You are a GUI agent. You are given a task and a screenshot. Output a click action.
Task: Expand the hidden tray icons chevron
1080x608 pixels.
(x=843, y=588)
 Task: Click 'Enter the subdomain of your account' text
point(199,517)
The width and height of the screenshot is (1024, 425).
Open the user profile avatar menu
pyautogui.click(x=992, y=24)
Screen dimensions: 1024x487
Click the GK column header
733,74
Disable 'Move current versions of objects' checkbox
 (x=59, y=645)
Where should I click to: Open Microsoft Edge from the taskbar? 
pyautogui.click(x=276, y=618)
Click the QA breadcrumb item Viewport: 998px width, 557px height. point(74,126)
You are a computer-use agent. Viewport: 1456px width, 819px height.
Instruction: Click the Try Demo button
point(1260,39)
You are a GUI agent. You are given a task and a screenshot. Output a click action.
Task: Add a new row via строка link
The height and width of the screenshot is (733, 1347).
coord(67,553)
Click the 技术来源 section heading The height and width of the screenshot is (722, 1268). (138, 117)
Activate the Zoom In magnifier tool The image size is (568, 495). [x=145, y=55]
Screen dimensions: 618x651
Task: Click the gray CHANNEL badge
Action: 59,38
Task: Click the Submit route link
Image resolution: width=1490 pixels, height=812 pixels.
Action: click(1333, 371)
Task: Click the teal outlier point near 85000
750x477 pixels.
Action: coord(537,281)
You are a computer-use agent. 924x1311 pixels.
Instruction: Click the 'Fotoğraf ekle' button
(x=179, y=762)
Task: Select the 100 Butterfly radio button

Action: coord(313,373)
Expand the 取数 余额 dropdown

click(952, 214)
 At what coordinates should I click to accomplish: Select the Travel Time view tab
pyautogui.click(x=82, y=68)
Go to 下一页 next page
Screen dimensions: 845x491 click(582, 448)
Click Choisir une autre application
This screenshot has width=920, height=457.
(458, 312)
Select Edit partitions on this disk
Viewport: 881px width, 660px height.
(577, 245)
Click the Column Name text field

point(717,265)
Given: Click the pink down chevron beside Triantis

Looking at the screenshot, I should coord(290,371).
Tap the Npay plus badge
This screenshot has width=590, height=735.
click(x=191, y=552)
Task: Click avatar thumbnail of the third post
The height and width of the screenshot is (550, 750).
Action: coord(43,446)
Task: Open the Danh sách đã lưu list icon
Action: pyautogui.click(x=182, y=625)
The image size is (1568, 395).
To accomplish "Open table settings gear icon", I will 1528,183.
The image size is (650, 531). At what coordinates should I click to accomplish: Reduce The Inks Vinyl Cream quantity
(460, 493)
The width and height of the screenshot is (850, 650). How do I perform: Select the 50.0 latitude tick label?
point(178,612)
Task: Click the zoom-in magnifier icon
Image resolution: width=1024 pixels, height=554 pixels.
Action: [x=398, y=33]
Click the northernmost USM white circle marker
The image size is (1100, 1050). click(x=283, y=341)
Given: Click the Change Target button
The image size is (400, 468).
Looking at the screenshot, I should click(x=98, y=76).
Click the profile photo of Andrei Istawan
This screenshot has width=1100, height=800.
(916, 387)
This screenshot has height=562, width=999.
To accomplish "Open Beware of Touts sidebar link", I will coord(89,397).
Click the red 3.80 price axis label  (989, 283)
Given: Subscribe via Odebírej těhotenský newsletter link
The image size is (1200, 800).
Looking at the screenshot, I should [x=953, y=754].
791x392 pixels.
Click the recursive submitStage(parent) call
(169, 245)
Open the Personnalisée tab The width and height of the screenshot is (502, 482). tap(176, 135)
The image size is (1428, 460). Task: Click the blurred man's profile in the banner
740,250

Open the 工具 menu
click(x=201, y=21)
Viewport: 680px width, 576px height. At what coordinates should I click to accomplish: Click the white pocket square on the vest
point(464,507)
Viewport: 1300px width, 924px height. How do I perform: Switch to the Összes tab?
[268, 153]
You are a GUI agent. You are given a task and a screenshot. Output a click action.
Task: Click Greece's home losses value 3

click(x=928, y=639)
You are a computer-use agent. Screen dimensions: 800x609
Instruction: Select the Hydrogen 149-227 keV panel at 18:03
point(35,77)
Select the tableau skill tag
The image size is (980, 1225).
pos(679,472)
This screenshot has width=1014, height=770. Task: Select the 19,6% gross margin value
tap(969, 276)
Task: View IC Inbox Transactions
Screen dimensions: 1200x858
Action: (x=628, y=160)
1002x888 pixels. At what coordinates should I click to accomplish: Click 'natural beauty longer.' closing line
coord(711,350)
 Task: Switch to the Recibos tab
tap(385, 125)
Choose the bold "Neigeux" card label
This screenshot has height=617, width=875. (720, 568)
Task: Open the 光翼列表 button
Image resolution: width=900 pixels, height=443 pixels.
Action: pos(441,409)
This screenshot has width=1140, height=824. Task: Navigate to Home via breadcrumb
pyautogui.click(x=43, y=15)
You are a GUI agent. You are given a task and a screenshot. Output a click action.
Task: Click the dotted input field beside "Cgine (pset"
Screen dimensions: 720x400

----------------

## About this task
If a line in the records above contains "will", copy that line.

## Exercise answer
To accomplish "Open table settings gear icon", I will 1528,183.
To accomplish "Open Beware of Touts sidebar link", I will coord(89,397).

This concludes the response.